## SHORT PROBLEM
Reproduce the data below, swapping "GUI agent" for "interface agent" everywhere it occurs and leaving everything else as it is.

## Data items

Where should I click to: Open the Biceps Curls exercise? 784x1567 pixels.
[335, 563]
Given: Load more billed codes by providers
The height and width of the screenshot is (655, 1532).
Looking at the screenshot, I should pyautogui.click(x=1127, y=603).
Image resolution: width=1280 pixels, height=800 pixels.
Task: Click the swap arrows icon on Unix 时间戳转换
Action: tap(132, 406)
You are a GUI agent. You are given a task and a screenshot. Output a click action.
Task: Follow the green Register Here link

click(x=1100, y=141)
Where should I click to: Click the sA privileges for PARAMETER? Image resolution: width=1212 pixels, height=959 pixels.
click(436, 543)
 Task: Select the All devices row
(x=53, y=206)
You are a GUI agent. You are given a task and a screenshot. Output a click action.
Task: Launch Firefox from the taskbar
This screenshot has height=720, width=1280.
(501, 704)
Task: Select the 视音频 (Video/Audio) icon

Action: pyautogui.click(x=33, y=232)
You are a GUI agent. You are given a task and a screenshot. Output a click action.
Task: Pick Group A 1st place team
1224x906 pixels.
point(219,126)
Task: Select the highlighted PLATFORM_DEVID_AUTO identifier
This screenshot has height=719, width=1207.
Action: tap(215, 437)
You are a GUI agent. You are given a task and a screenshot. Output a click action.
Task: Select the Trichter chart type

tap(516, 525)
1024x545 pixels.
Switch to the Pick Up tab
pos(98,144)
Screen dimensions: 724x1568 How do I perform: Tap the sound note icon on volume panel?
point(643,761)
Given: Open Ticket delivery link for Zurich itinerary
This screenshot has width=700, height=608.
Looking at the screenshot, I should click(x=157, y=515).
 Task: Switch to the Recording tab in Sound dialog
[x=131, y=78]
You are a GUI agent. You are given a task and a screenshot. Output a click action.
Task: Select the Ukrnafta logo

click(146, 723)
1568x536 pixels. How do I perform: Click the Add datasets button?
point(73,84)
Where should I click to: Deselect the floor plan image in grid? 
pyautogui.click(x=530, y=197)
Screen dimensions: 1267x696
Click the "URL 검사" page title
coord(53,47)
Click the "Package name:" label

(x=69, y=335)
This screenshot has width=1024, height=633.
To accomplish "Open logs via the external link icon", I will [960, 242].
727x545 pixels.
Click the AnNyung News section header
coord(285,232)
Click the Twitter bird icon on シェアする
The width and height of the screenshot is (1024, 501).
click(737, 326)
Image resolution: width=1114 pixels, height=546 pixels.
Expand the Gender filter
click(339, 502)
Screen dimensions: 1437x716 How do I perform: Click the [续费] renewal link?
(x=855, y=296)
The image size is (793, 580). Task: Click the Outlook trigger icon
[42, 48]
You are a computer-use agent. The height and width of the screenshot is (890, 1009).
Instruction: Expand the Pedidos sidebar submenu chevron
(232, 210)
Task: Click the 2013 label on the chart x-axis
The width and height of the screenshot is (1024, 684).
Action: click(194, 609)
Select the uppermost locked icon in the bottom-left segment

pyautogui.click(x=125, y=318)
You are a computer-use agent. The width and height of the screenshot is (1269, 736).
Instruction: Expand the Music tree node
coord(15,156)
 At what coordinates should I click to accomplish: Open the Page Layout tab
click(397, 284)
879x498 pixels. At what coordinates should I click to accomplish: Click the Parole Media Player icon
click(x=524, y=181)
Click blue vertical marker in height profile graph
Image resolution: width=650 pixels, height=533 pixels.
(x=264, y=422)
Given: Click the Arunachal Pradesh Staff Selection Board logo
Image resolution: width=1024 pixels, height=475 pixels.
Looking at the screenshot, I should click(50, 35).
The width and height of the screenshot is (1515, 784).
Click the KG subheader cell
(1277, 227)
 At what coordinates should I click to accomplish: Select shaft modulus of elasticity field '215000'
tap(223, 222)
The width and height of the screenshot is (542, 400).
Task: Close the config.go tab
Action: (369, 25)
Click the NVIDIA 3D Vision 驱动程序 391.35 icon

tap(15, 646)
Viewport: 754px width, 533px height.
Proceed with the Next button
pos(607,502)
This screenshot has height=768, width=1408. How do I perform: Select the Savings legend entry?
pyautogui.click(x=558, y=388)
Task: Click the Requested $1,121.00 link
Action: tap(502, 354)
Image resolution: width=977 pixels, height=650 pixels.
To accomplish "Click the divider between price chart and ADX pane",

## THE RESULT
Where should I click to: Open the Biceps Curls exercise? 784x1567 pixels.
[335, 563]
Given: Load more billed codes by providers
The height and width of the screenshot is (655, 1532).
Looking at the screenshot, I should pyautogui.click(x=1127, y=603).
Image resolution: width=1280 pixels, height=800 pixels.
Task: Click the swap arrows icon on Unix 时间戳转换
Action: tap(132, 406)
You are a interface agent. You are given a task and a screenshot. Output a click action.
Task: Follow the green Register Here link

click(x=1100, y=141)
Where should I click to: Click the sA privileges for PARAMETER? Image resolution: width=1212 pixels, height=959 pixels.
click(436, 543)
 Task: Select the All devices row
(x=53, y=206)
You are a interface agent. You are given a task and a screenshot. Output a click action.
Task: Launch Firefox from the taskbar
This screenshot has height=720, width=1280.
(501, 704)
Task: Select the 视音频 (Video/Audio) icon

Action: pyautogui.click(x=33, y=232)
You are a interface agent. You are given a task and a screenshot. Output a click action.
Task: Pick Group A 1st place team
1224x906 pixels.
point(219,126)
Task: Select the highlighted PLATFORM_DEVID_AUTO identifier
This screenshot has height=719, width=1207.
Action: tap(215, 437)
You are a interface agent. You are given a task and a screenshot. Output a click action.
Task: Select the Trichter chart type

tap(516, 525)
1024x545 pixels.
Switch to the Pick Up tab
pos(98,144)
Screen dimensions: 724x1568 How do I perform: Tap the sound note icon on volume panel?
point(643,761)
Given: Open Ticket delivery link for Zurich itinerary
This screenshot has width=700, height=608.
Looking at the screenshot, I should click(x=157, y=515).
 Task: Switch to the Recording tab in Sound dialog
[x=131, y=78]
You are a interface agent. You are given a task and a screenshot. Output a click action.
Task: Select the Ukrnafta logo

click(146, 723)
1568x536 pixels. How do I perform: Click the Add datasets button?
point(73,84)
Where should I click to: Deselect the floor plan image in grid? 
pyautogui.click(x=530, y=197)
Screen dimensions: 1267x696
Click the "URL 검사" page title
coord(53,47)
Click the "Package name:" label

(x=69, y=335)
This screenshot has width=1024, height=633.
To accomplish "Open logs via the external link icon", I will [960, 242].
727x545 pixels.
Click the AnNyung News section header
coord(285,232)
Click the Twitter bird icon on シェアする
The width and height of the screenshot is (1024, 501).
click(737, 326)
Image resolution: width=1114 pixels, height=546 pixels.
Expand the Gender filter
click(339, 502)
Screen dimensions: 1437x716 How do I perform: Click the [续费] renewal link?
(x=855, y=296)
The image size is (793, 580). Task: Click the Outlook trigger icon
[42, 48]
You are a computer-use agent. The height and width of the screenshot is (890, 1009).
Instruction: Expand the Pedidos sidebar submenu chevron
(232, 210)
Task: Click the 2013 label on the chart x-axis
The width and height of the screenshot is (1024, 684).
Action: click(194, 609)
Select the uppermost locked icon in the bottom-left segment

pyautogui.click(x=125, y=318)
You are a computer-use agent. The width and height of the screenshot is (1269, 736).
Instruction: Expand the Music tree node
coord(15,156)
 At what coordinates should I click to accomplish: Open the Page Layout tab
click(397, 284)
879x498 pixels. At what coordinates should I click to accomplish: Click the Parole Media Player icon
click(x=524, y=181)
Click blue vertical marker in height profile graph
Image resolution: width=650 pixels, height=533 pixels.
(x=264, y=422)
Given: Click the Arunachal Pradesh Staff Selection Board logo
Image resolution: width=1024 pixels, height=475 pixels.
Looking at the screenshot, I should click(50, 35).
The width and height of the screenshot is (1515, 784).
Click the KG subheader cell
(1277, 227)
 At what coordinates should I click to accomplish: Select shaft modulus of elasticity field '215000'
tap(223, 222)
The width and height of the screenshot is (542, 400).
Task: Close the config.go tab
Action: (369, 25)
Click the NVIDIA 3D Vision 驱动程序 391.35 icon

tap(15, 646)
Viewport: 754px width, 533px height.
Proceed with the Next button
pos(607,502)
This screenshot has height=768, width=1408. How do I perform: Select the Savings legend entry?
pyautogui.click(x=558, y=388)
Task: Click the Requested $1,121.00 link
Action: tap(502, 354)
Image resolution: width=977 pixels, height=650 pixels.
To accomplish "Click the divider between price chart and ADX pane",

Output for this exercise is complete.